Applications on smartphones and the iPad have delivered a powerful interface for users to search, browse and buy goods. Ralph Lauren’s Rugby brand and Gap, among others, have developed their own sophisticated apps.

Indeed, shopping is proving one of the most popular activities on touch devices. Sales through eBay’s iPhone app last year topped $500m. Purchases included a Lamborghini, a $150,000 boat, and a Bentley.

“People are used to the convenience of getting what they want when they want it,” says Fred Felman, chief marketing officer of Mark Monitor, a brand protection specialist. “Buyers online are used to finding speciality, and sometimes very expensive, goods online. They don’t want to talk to a sales representative.”

At the same time, so-called “private sale” sites are drawing large followings by offering big discounts on luxury goods. Gilt Groupe, Rue La La and Haute Look take excess inventory off brands’ hands. But instead of throwing it on the racks at a dingy outlet store, the private sale sites take new photographs of models wearing the available merchandise and promote it on well-designed web pages.
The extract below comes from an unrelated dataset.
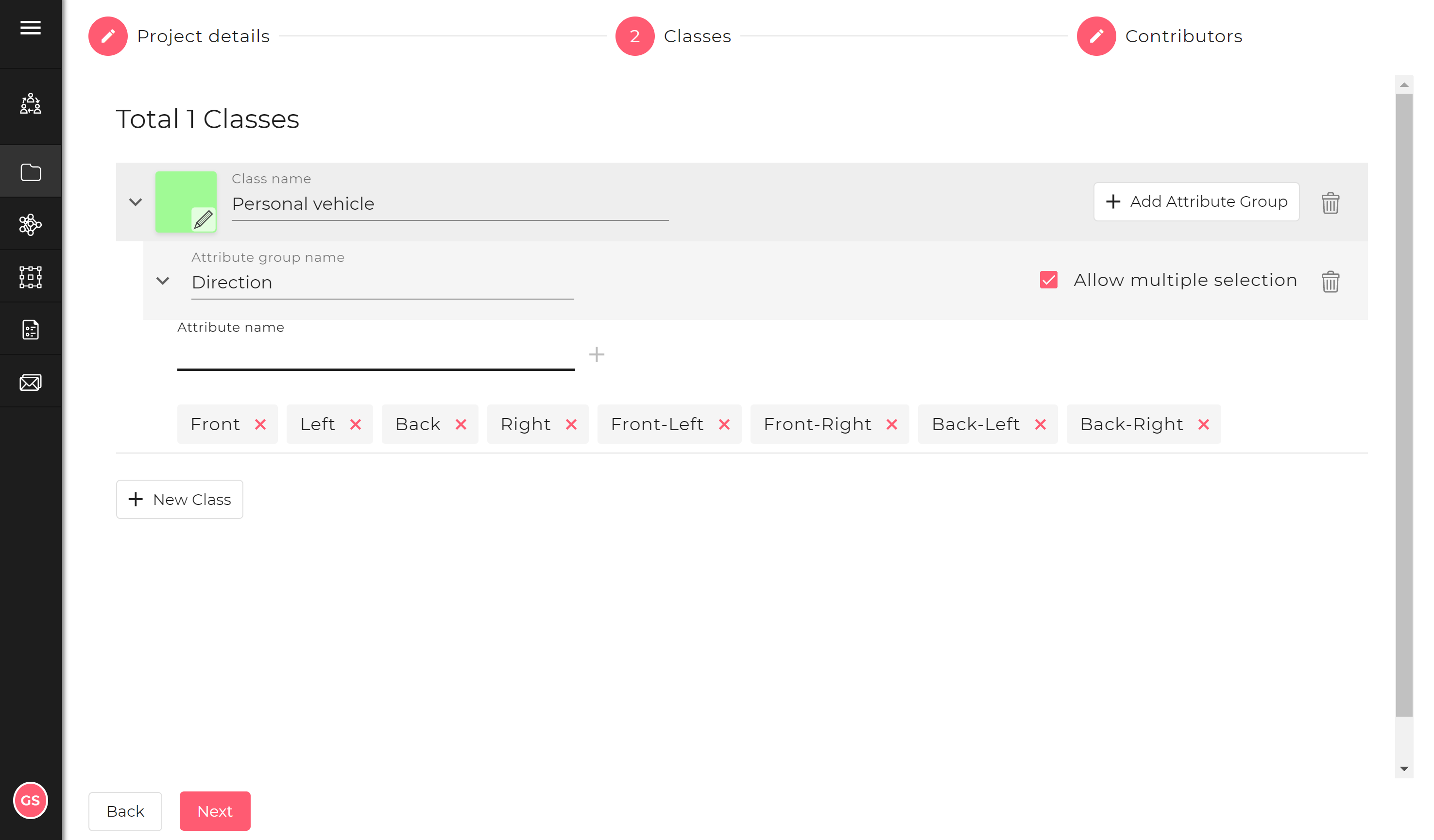This screenshot has width=1434, height=840.
Task: Open the team members sidebar icon
Action: tap(30, 104)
“It’s a way to get rid of products without a brand tarnishing its reputation in the way liquidation stores might,” says Josh Goldman of Norwest Venture Partners, a venture capital firm with investments in several e-commerce startups.

But luxury brands will have to work hard to preserve their margins on private sale sites, too.
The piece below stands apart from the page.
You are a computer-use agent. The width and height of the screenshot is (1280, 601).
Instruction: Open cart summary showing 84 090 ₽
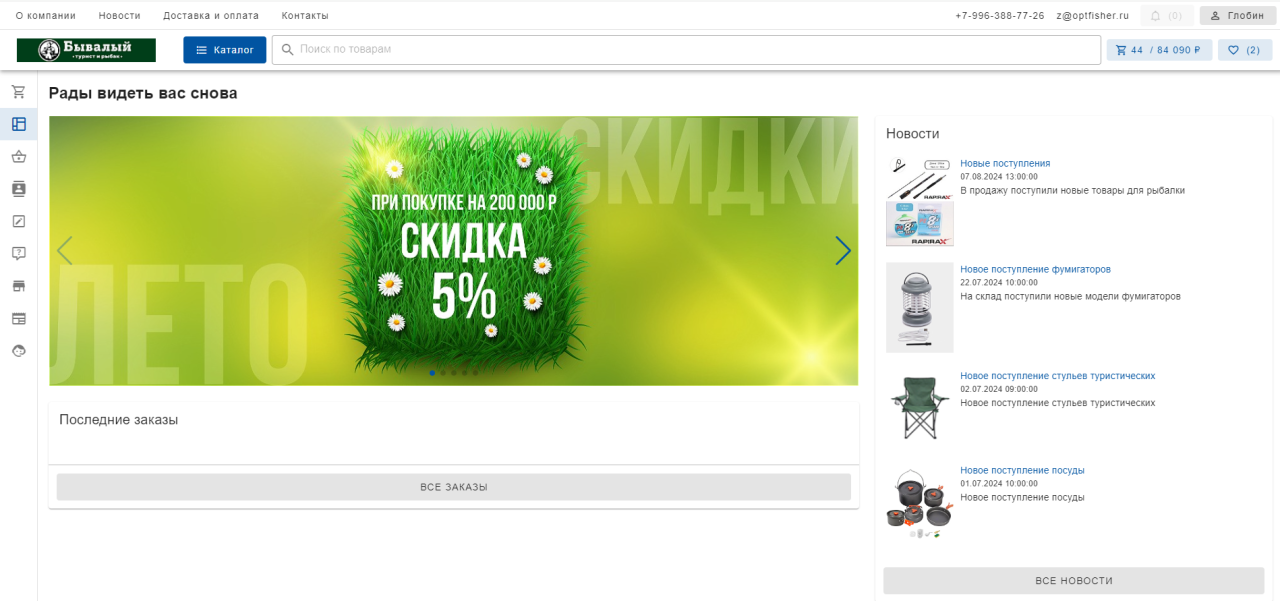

“As these sites gain more and more power, the economics may start to change,” says Mr Goldman.

“Now that this is a maturing market, the margins may start to benefit those who own the customer. Gilt is establishing itself as that brand.”

Though some high-end brands are only just starting to innovate online, the internet demand has always existed.
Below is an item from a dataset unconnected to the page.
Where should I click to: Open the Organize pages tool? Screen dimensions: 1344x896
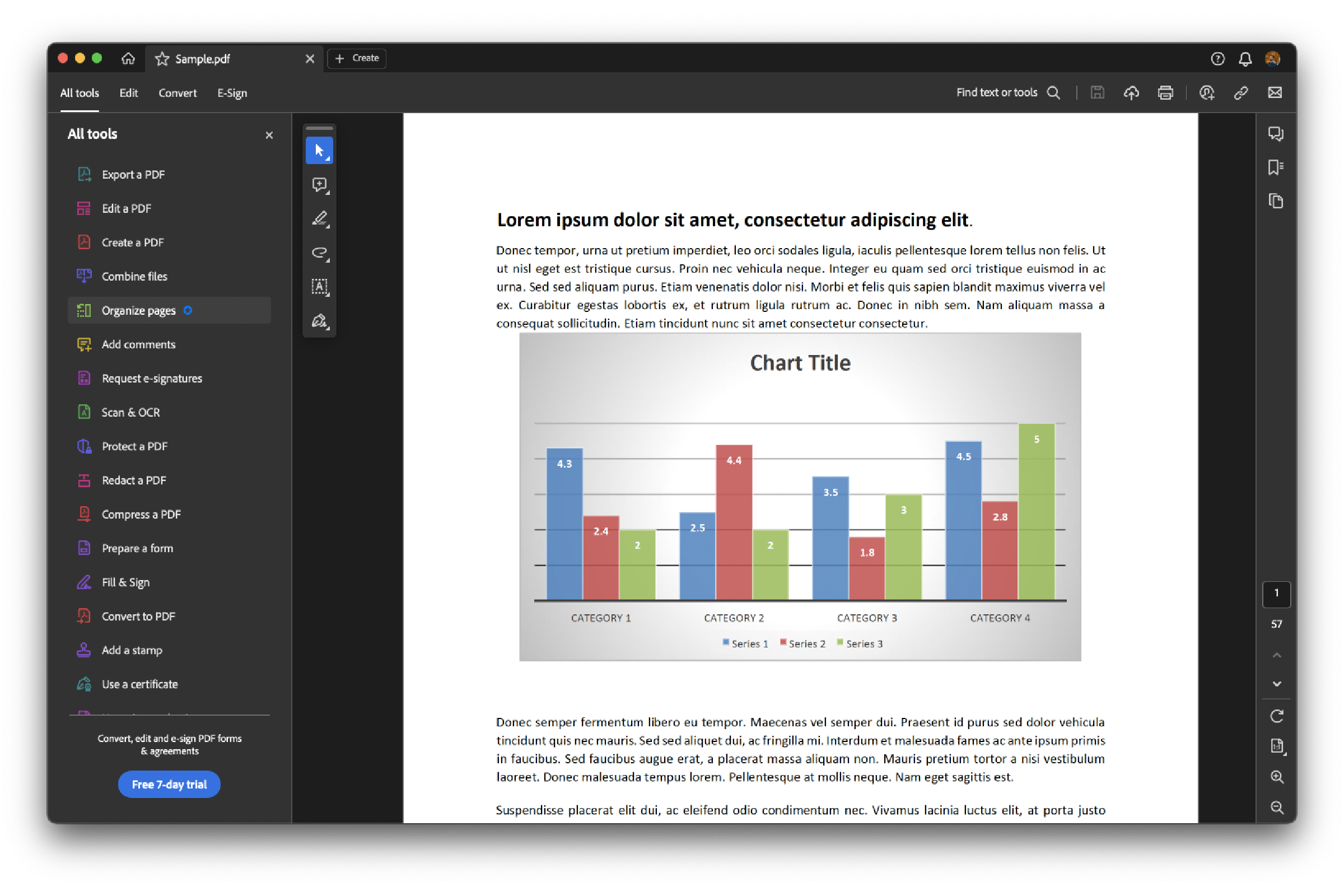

“Luxury goods are among the most popular things consumers search for online, and a lot of it is their desire to know what’s going on with them and their desire to own them,” says Mr Felman.

Yet, meeting the demand and maintaining the luxury brand’s image was a perennial challenge. Many brands simply outsourced the problem, allowing department stores to resell their goods through their shops and their websites.

Some more adventurous brands turned to e-tail sites such as Zappos.com and BlueFly.com.

“Luxury sees itself as cooler than everyone else,” says Ms Mulpuru. “They’re the prom queen, the cool kids. God forbid they’d be seen at the table with the computer nerds or the misfits, which is how they perceived the web for a long time.

“It was only when they started to see that the computer nerds are also looking at their products that things like Facebook became more accepted.”

Even with today’s myriad options, the move to selling online is not without its perils. “As we see internet sales rising for us, we also see an increased level of counterfeiting across the web,” says Deborah Greaves, general counsel for True Religion, the premium denim company.

LVMH in particular has waged a fierce war against counterfeiting, filing suits against websites and internet service providers, among others. But aside from assiduous monitoring, there is little that brands can do to stem the tide of fakes flooding the online markets.

Even True Religion, which tracks hundreds of sites selling counterfeit versions of its products, cannot turn its back on the web.

“We just look at it as another retail store,” says Ms Greaves.

With most high-end brands establishing online sales through traditional channels such as resellers and their own sites, they are gaining confidence to venture out.

“It’s a huge period of innovation for consumer-facing e-commerce, unlike anything we’ve seen in the past 10 years,” says Mr Goldman. In addition to new applications and private sale sites, Mr Goldman points to local deal sites such as Groupon and LivingSocial, and a new wave of companies that are bringing together location awareness, real-time inventory and deals, and social media.

“You’ll always have direct sales,” says Mr Goldman. “But customers look for curation, and social and mobile [media] are enabling real innovation and entrepreneurship today.”